Stored items
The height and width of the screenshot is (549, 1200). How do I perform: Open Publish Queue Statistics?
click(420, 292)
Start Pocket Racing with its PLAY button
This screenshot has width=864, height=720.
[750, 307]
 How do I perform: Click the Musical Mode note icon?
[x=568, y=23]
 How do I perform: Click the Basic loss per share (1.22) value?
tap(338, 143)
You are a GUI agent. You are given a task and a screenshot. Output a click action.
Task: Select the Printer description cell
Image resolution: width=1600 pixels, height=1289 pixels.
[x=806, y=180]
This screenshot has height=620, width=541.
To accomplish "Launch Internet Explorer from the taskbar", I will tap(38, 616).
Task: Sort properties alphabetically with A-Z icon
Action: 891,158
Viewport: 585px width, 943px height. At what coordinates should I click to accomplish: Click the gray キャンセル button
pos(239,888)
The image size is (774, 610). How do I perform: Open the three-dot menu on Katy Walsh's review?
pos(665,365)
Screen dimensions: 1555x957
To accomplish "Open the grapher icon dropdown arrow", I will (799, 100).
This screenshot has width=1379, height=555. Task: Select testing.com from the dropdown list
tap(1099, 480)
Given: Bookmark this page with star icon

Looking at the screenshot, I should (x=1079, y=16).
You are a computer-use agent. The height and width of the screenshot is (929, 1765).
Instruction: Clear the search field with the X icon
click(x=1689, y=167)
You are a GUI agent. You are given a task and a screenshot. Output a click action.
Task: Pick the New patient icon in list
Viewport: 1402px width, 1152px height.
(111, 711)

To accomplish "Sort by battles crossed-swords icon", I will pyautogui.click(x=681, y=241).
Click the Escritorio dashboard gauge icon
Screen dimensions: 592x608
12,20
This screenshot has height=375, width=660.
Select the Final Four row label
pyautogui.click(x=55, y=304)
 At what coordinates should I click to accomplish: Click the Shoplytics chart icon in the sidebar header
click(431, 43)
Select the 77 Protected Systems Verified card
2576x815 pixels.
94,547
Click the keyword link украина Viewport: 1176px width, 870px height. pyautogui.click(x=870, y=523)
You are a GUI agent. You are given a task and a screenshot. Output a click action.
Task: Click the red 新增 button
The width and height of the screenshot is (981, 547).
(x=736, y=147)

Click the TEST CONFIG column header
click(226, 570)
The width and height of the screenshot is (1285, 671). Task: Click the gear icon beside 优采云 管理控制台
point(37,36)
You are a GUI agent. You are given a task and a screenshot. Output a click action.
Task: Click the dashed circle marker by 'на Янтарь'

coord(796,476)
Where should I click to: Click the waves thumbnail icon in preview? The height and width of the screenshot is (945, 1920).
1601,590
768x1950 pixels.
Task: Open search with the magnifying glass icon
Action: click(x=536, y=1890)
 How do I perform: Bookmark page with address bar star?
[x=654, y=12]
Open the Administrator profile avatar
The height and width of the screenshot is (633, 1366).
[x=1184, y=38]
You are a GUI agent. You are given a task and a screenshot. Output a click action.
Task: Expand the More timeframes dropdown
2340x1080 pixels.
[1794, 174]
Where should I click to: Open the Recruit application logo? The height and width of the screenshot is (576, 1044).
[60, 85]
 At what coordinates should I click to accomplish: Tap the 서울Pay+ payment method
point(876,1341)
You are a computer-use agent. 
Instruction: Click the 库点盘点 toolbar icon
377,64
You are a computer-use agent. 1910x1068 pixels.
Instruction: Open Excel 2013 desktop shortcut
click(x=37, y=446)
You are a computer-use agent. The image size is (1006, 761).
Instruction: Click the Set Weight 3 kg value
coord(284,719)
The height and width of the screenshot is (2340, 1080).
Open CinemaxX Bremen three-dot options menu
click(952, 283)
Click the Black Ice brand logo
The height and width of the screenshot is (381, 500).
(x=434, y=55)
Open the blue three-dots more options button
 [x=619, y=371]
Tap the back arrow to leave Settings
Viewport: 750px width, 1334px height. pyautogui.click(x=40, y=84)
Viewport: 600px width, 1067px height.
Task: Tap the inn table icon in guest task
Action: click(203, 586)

Problem
The string "computer" marks the lines to copy; report each of them from the data above.

Answer section
You are a computer-use agent. The height and width of the screenshot is (929, 1765).
You are a computer-use agent. 
You are a computer-use agent. 1910x1068 pixels.
You are a computer-use agent. The image size is (1006, 761).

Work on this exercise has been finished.